Objects which in themselves we view with pain, we delight to contemplate when reproduced with minute fidelity: such as the forms of the most ignoble animals and of dead bodies.
(http://www.gutenberg.org/files/1974/1974-h/1974-h.htm#2H_4_0006)

It’s easy to take that “minute fidelity” for granted. However, the very beginning of the
Poetics argue that all art is imitation, including music and dance:

(…) even dancing imitates character, emotion, and action, by rhythmical movement.
(http://www.gutenberg.org/files/1974/1974-h/1974-h.htm#2H_4_0003. Emphasis added.)

Anyone can judge quite easily whether the representation of a likeness or an action is faithful – you can look a portrait and say it doesn’t resemble the person, or watch/read something “based on a true story” and find out it was only loosely based. But how do you judge the fidelity of the representation of an emotion? Take jealousy, for instance. Both
Othello and Tape represent jealousy in different ways, and both plays have enjoyed popular and critical success. Which is the most faithful?

There’s more to
mimesis than mere fidelity. Perhaps the theory in the Poetics is that representation doesn’t need to be realistic, but believable – which ties in with the idea that “it is not the function of the poet to relate what has happened, but what may happen” (http://www.gutenberg.org/files/1974/1974-h/1974-h.htm#2H_4_0011). Other passages in the Poetics show more concern with some criterion of propriety instead of fidelity. Chapter II, for instance, ends with the classical distinction that “Comedy aims at representing men as worse, Tragedy as better than in actual life” (http://www.gutenberg.org/files/1974/1974-h/1974-h.htm#2H_4_0004). Not “as they are” in actual life.
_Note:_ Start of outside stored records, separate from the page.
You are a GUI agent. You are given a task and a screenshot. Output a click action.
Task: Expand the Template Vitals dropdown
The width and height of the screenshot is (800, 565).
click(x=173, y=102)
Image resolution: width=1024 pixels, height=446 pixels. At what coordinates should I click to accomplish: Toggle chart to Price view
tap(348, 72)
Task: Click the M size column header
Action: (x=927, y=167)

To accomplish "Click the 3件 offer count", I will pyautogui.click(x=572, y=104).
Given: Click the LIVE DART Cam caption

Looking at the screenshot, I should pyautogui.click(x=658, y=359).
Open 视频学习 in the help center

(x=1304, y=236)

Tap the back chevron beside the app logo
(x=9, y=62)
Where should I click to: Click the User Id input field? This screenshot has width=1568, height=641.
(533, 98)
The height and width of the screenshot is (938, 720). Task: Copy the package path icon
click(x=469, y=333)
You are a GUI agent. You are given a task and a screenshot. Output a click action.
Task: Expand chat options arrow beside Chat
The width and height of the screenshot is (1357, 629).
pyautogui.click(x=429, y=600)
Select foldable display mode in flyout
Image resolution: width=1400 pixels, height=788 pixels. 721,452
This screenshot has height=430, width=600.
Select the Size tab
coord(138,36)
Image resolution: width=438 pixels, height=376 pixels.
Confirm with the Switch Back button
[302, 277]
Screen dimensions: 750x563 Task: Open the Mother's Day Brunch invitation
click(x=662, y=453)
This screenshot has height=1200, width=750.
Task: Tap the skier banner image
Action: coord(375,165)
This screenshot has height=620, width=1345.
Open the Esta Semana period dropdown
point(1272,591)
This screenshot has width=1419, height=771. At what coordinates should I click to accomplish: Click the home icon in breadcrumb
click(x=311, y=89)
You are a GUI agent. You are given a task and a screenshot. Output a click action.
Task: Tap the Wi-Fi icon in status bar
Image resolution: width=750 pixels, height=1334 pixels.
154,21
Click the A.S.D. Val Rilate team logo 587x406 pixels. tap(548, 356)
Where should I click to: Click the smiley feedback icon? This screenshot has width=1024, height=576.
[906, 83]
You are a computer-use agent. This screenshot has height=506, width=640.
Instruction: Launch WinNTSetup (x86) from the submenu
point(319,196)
Now, I can’t read Greek, but I’m convinced that fidelity is not so black-and-white in the
Poetics, and that “imitation” is a very imprecise translation for mimesis. I could argue further, but then I would have to write a long, boring academic paper. And perhaps learn Greek. For now, I only want to argue that when someone says “Aristotle says this-and-that”, the truth is more likely to be “Professor So-and-So wrote that Kant said that Boileau believed that Horatio thought Aristotle meant this-and-that”. We're playing a two-thousand-year-old game of Broken Telephone, really. It’s best to make up your mind by actually reading the Poetics (it’s only forty pages long, anyway).

1 comment:

  1. Bravo, Celso -- I'll second that, for anyone with a free afternoon. We can talk about "Poetics" until the cows come home...but read it, and make sense of it, for yourself. In the original Greek, if you get around to it.